During its first bankruptcy hearing on Monday, Celsius attorneys stated that it has half a million creditors owed more than $5 billion. Court documents, including a 61-page declaration from CEO Alex Mashinsky, as well as from the hearing itself indicate that much of Celsius’ plan to regain its losses depends heavily on the projected future profits of Celsius Mining, a half-finished, wholly-owned mining subsidiary.

But that mining subsidiary is also a debtor. Celsius’ lawyers requested the court on Monday to approve over $5 million in spending to finish the construction of the mining center in Texas (that according to them would take around two more months), and also pay duties on mining rigs that are currently sitting with the customs authorities.

Shara Cornell, an attorney with the U.S. Trustee Program, voiced her concerns over the viability of Celsius’ mining operation.

Cornell told the court that “There’s one mining company that I don’t believe is currently operable, but has caused the debtor a considerable amount of money. I’m not clear if construction may or may not be the best avenue for the debtor at this time. Why not just consider liquidating it and move on?”

Celsius’ attorneys repelled back and claimed that Celsius’ operation already included more than 43,000 mining rigs, with plans to reach 112,000 mining rigs “sometime in Q2 of 2023.”

Celsius’ lead attorney, Pat Nash, told the court that Celsius Mining was mining approximately 14.2 bitcoins per day and expected to mine 10,100 in 2022. He also added that “If everything goes well, in 2023 we hope and expect to be in a position to mine approximately 15,000 bitcoin a day.” This statement presumably meant 15,000 bitcoins in the entire year, as only roughly 900 total bitcoins can currently be mined per day.

Documents that were filed to the Southern District by the company’s law firm Kirkland & Ellis show that Celsius owes $4.7 billion to its customer, which is almost three times its $1.7 billion in digital assets. Even if Celsius meets their promises and is able to mine 10,100 this year, at the current market prices it would only yield approximately $225 million which is only a fraction of what is needed to make Celsius’ solvent.

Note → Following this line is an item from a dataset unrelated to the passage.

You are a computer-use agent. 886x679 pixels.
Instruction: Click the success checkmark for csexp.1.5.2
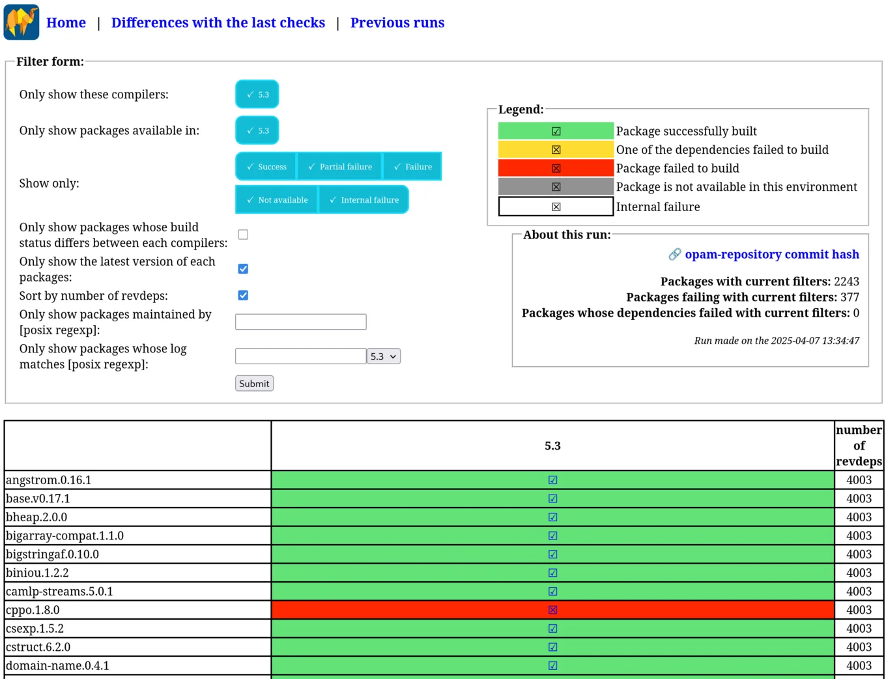click(552, 628)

Celsius’ second bankruptcy hearing will be held remotely on the morning of August 10. Currently, the U.S. Trustee is in the process of forming and appointing a committee of creditors. These committees, which are typically made up of the seven largest unsecured creditors of the debtor, will help oversee the bankruptcy proceedings, investigate the debtor’s conduct and business operations, and help the court formulate a reorganization plan for the company’s debt.